Hoke: sure. A recipe of aroma-directed yeasts and enzymes to get whatever balance between sweet tropicality and pyrazines/faux-pyrazines (yes, I know that's a problematic usage) a particular producer is looking for. Everyone's chasing their take on the original Cloudy Bay cocktail, including Cloudy Bay.

WCVR: and see, someone sent me an email yesterday saying it was "too late" for this sort of thing. I rest my counter-argument, and thank you.

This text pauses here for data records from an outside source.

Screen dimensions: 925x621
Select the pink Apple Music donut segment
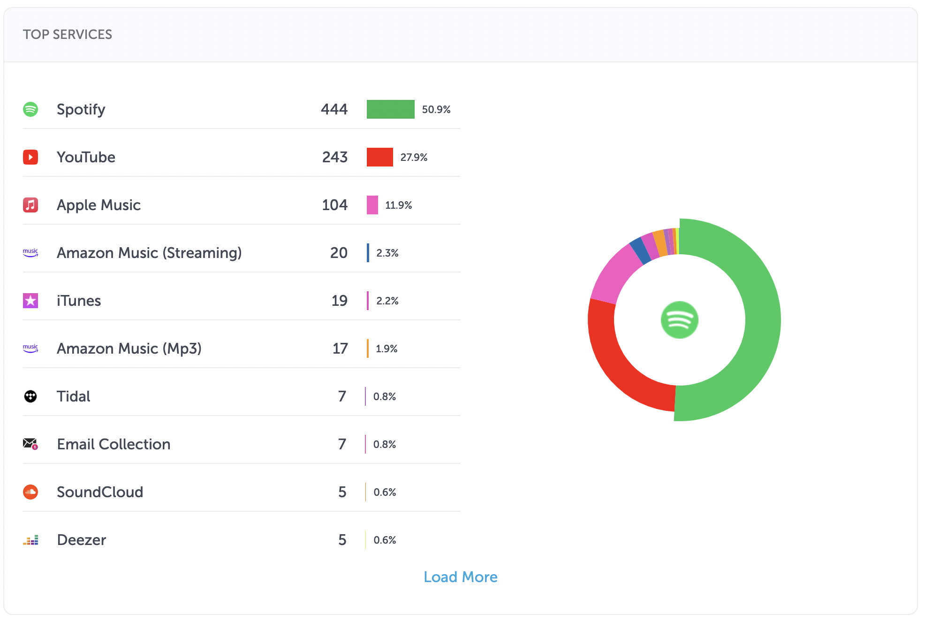point(615,274)
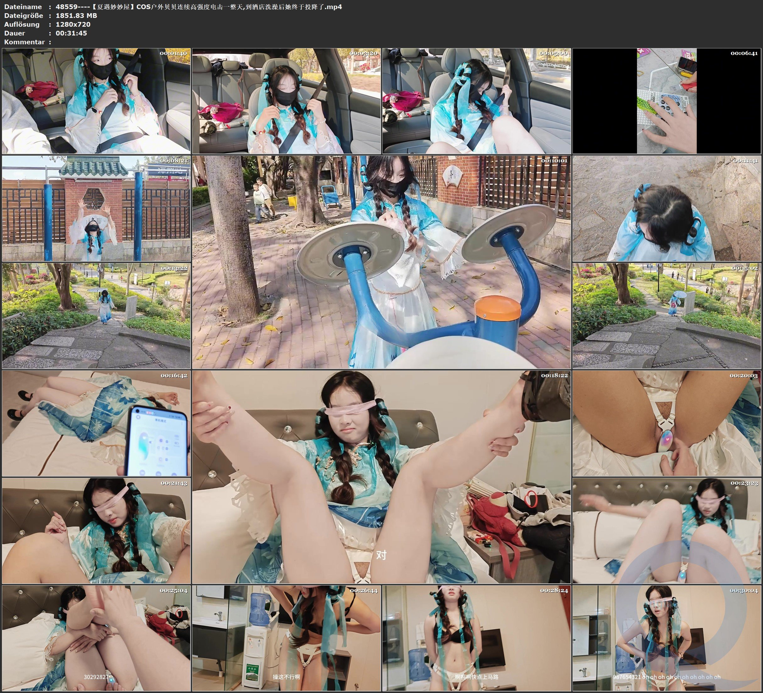763x693 pixels.
Task: Select the frame marked 00:03:20
Action: pos(287,101)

GG: admittedly, the examples were more fun than the rant itself.

Kirsten Lindquist said...

Thanks, did not know that! (Love the asides, really, they make it all worthwhile)

vinosseur said...


Then I am even more embarrassed to remind you that I am a native English speaker - born in the USA and raised in California! I have only been calling Norway my home for 7 years.
I didn't pay enough attention in school I guess, or perhaps my English grammar has gotten worse living in a non-native English speaking country :-)


thor iverson said...

Kirsten: great Scandinavian name. I should admit to you that I'm a native Minnesotan, so we have something in common. Love the blog.

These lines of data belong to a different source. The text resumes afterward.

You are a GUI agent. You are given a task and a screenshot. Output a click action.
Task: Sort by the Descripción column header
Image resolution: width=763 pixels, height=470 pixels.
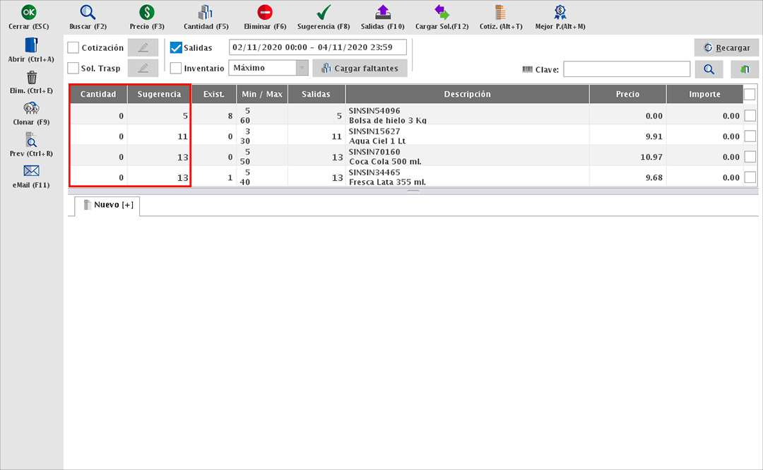[x=467, y=94]
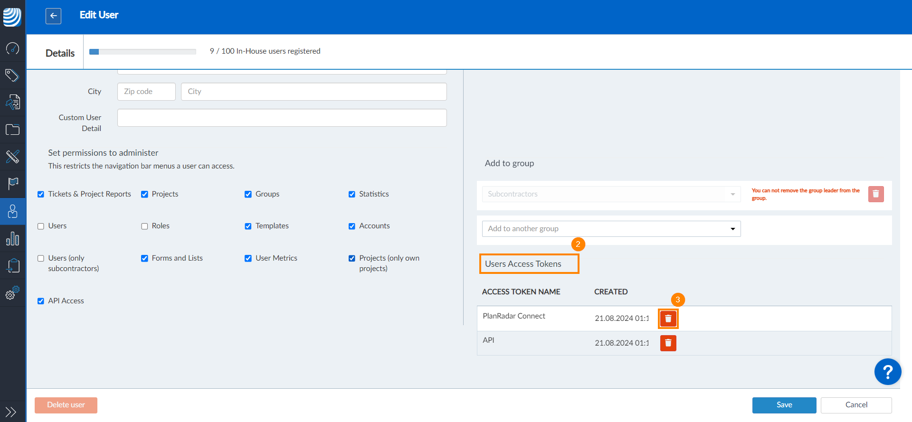This screenshot has width=912, height=422.
Task: Delete the API access token
Action: tap(668, 343)
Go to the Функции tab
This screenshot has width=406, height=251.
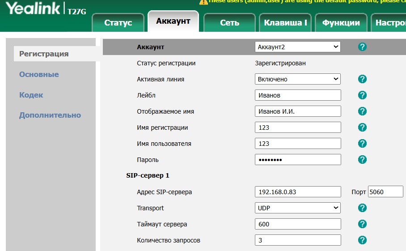[341, 23]
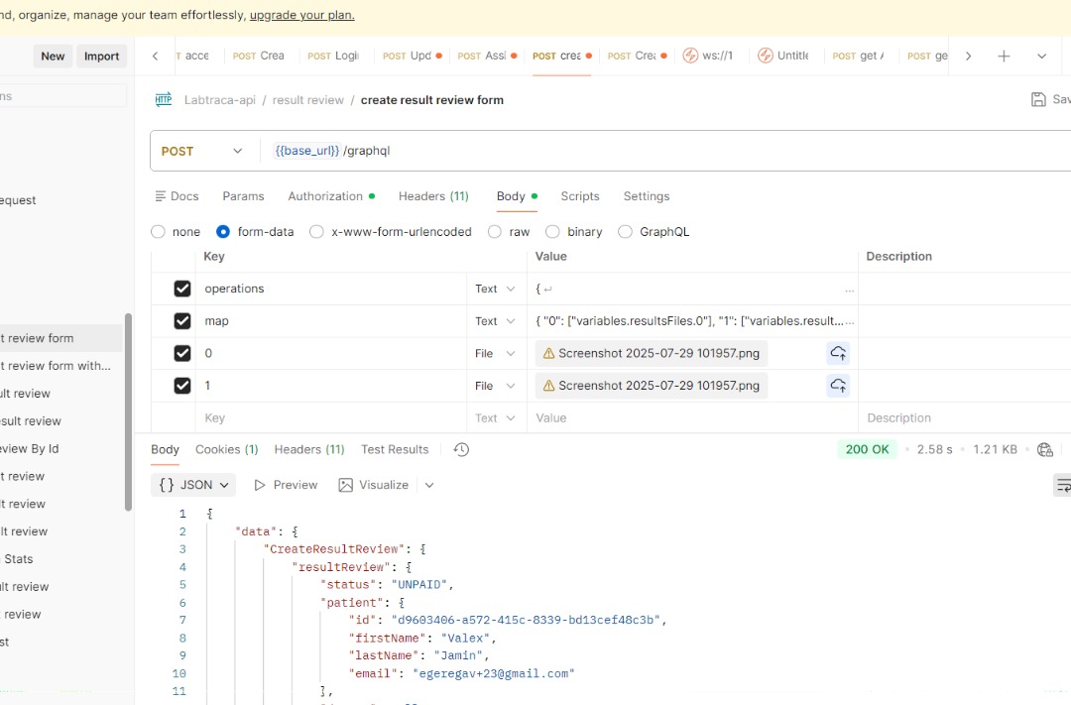
Task: Select the raw body type radio
Action: (495, 232)
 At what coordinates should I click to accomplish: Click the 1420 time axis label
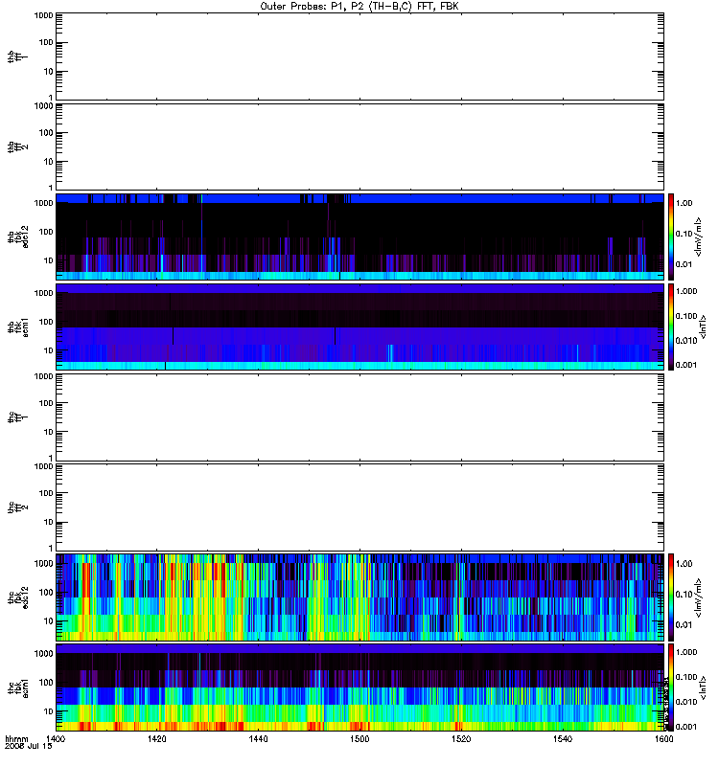(156, 738)
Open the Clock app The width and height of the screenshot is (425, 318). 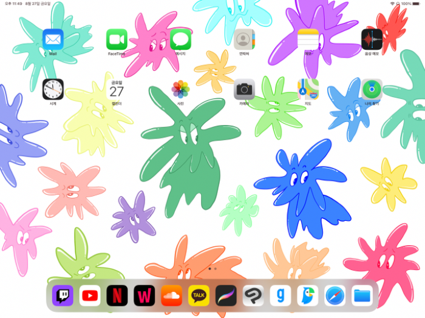[53, 89]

Vinosseur: I don't know that you could call Norway a non-English-speaking country anymore. But OK, if you wish to feel shame no matter how much I try to absolve you -- a very Lutheran trait, I must say ;-) -- I'm not going to stop you.

David McDuff said...

Very well said, Thor. Really, I couldn't agree more. The abuse of varietal has always been a burr in my craw, as well.

This does beg the question, though, one already asked but perhaps not received in said manner via Hoke:

Enzymed? A verb?

Careful, before it's "too late."

thor iverson said...

Hoke thought I did it deliberately, because that would have been enormously clever of me, and in the great tradition of post-facto revisionism I'm sticking with his interpretation.

That said, the particular transformation I employed doesn't bother me so much, for reasons that are specific to individuated uses and aren't really worth getting into in a comments section. Over a bottle of wine, one day, maybe. Not here.

Andrzej Daszkiewicz said...

Thor, thank you very much for this post, although I'm afraid it's too late now - I remember seeing somewhere an article stating that the use of "varietal" as a noun had became an acceptable option. Even for a non-native English speaker (but a part-time Minnesotan!) like me it is quite disturbing.

Greetings from Poland, where we have just had our first Minnesota-like snowfall, with the temperatures coming down fast as well.

thor iverson said...

Wow. Minnesotans coming out of the woodwork on this blog. I feel like I'm running a support group. ;-)

(I'm actually *in* Minnesota at the moment, remembering why I don't live here anymore.)

It's not too late, though. See earlier comments. We can change the world, one adjective at a time!